I then entered a few sites into his favourites folder; ones I hoped would be of help. The T.H.T. (Terrence Higgins Trust) for kids where he could ask questions and get online answers and a two or three well known story sites, the same as I’d recommended to Liam a few evenings before that might give some good reading. I’d just completed all of that and was considering moving the whole system up to his room when Rick came through the door from the garage.

“Hey there, how’s it all going?” he asked me.

“All done bar the setting up in his room,” I said.

“Oh! Let’s do it now, then it’s all going when he gets back this evening!” Rick said.

“Okay, I agreed.

We turned off the machine and carried the various units up to Will’s room. Rick pulled out from the wall the new computer stand and we set it up, connected it again and slid it back into place. I switched on just to make sure all was well and we could get a connection signal on the third floor. It was not quite as strong but was plenty for a good fast connection. I was rather pleased as what with everything else that had happened this week I had clean forgotten to do anything about network wiring the two top rooms.

“Seems the router signal reaches here just fine,” I commented.

“Yes,” Rick replied, “there’s not too much steel or concrete in these Victorian houses to stop the signal getting through.”

“I guess not,” I agreed.

“So, how about some lunch now as this’s all done? He’ll be suitably impressed I hope?” Rick said.

“Oh, he knows. They both helped with the build this morning before swimming course.” I replied.

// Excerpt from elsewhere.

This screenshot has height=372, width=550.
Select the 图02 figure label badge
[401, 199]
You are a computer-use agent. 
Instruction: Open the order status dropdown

At this moment we were interrupted by a ring on the doorbell, so we quickly left the room and descended the stairs to the front door. Rick opened the door to reveal Frank standing on the doorstep.

“Frank, hi, do come in, you’ve made great time,” Rick said.

Frank returned the greeting, entered and Rick closed the door and followed us both through to the kitchen.

“Have you had any lunch yet?” I asked him.

“No, I’ve driven almost non-stop since breakfast, had just one short break halfway,” he replied.

“Well, join us for a salad. We’re just about to eat,” I suggested.

“That’s good of you. There’s much to say and I’d like that very much,” Frank replied. “If it’s no trouble of course,” he added.

While we were talking I’d already begun making the basics of three ham salads and in a few minutes had them on the table with cutlery and condiments. Rick had busied himself making a pot of tea and turning to Frank asked

“Good journey back then Frank?”

“Yes, very, no delays at all, which was a bit of a surprise, but a welcome one,” he replied.

“Let’s eat,” I said and we all sat down to eat.

For a few minutes we all ate away in silence pausing to pass condiments or pickles as needed between us.

“We built Will’s computer this morning,” I said. “He seems totally delighted with it, although he’s not seen it fully installed and working yet. He’d to get off to the last day of the swimming of course.”

“Oh excellent, that’ll please him at least,” Frank replied. “It’s going to be a bit of a toughie for us all tomorrow I think,”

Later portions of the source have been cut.